Materials and methods

This study collected and reviewed the clinical data of patients with newly diagnosed pediatric intracranial EPN at the Children’s Hospital of Soochow University from October 2011 to February 2021. In total, 33 patients were enrolled in this study. The retrospective study was approved by the Ethics Board of the Children’s Hospital of Soochow University (No. 2021CS178) and conducted in accordance with the Declaration of Helsinki (as revised in 2013), and the requirement of individual consent for this retrospective analysis was waived.

Before surgery, contrast computed tomography and/or magnetic resonance imaging (MRI) scans of the head were performed on all patients; whole spine MRI scans were performed on patients with no life-threatening conditions to check for metastasis. All patients underwent follow-up examinations. The initial follow-up MRI occurred postoperatively within 72 hours of surgery. The postoperative MRI and the intraoperative findings were used to determine the extent of the surgical resection. The MRI scans were reviewed every 3 months post-surgery for follow-up evaluations.

We investigated Progression-free survival (PFS) and overall survival (OS), and analyzed the prognostic factors. PFS was defined as the interval between the date of surgery and tumor recurrence based on the MRI findings. OS was defined as the interval between the date of initial diagnosis and the date of death.

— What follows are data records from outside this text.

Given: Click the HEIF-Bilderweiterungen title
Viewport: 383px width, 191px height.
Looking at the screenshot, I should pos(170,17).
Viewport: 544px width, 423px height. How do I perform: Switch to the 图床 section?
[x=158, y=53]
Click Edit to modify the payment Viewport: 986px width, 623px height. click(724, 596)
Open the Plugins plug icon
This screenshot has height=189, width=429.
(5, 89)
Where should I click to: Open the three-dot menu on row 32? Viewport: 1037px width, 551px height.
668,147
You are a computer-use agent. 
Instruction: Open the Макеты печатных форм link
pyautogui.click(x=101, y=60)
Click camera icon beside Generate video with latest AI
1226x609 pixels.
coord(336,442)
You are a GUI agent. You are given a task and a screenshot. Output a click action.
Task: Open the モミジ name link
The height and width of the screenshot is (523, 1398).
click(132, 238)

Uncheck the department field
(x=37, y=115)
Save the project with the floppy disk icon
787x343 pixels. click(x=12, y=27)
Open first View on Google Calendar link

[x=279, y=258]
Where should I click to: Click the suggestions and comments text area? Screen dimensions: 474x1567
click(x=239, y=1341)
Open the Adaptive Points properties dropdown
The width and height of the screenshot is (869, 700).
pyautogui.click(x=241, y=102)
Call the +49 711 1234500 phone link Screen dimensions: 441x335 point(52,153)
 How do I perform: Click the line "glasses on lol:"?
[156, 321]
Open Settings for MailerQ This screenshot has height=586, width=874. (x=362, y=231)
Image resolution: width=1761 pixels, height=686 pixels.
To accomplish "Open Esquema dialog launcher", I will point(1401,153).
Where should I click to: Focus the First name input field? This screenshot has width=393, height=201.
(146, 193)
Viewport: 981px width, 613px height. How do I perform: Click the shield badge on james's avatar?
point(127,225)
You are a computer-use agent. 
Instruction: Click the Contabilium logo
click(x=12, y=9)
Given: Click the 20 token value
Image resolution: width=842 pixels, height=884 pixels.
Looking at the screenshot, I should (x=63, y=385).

According to the World Health Organization (WHO) classification system, there are 3 types of EPN: (I) sub-EPN and myxopapillary EPN (Grade I); (II) classic EPN (Grade II); and (III) anaplastic EPN (Grade III). For Grade III patients, adjuvant chemoradiotherapy and postoperative radiotherapy are recommended.

Statistical analysis

SPSS 22.0 software was used for the statistical analysis. The Kaplan-Meier method was used to analyze the survival of all patients, and the log-rank test was used to compare differences between groups.

Results

Clinical characteristics

A total of 33 patients were enrolled in the study. The characteristics of patients are presented in Table 1. Of the patients, 22 were male and 11 were female (the male to female ratio was 2:1). The age of diagnosis ranged from 10 months to 8 years. Of the patients, 14 were aged <3 years old, 10 were aged 3–5 years old, and 9 were aged >5 years old; the median age of diagnosis was 3 years and 5 months. The duration of symptom onsite ranged from 1 day to 1 year, with a median of 15 days. Eleven (32.3%) patients presented with neurological symptoms, including limb movement disorders (5/11), dizziness and headache (3/11), torticollis (1/11), strabismus (1/11), and facial palsy (1/11). The other 22 patients displayed no specific symptoms; however, most of them had gastrointestinal complaints, including vomiting (16/22), changes in appetite (2/22), irritability (1/22), abdominal pain (1/22), and fever (2/22).

Imaging

Of the 33 patients, 6 had supratentorial type cases and 27 had posterior fossa type cases (for further details, Table 1). Two patients had trans tentorial herniation at diagnosis requiring emergency surgery. Seventeen patients received whole spine MRI scans before surgery, but no spinal cord metastasis was found, and only 3 patients showed compression in the medulla oblongata, pons, and abnormal signals in the C1 and C2 areas.

Surgery and pathology

Of the 33 patients, 18 (54.5%) underwent gross total resection, 15 underwent subtotal resection due to tumor location, blood vessel invasion, or brainstem adhesion. In this study, 47 tumor resection operations were performed, including initial diagnosis resections, staged resections, and radical resections after recurrence. A 5-year-old boy died of postoperative respiratory failure due to tumor infiltration into the brain stem, repeated staged operations, and repeated recurrence. This was the only operation-related death in this study.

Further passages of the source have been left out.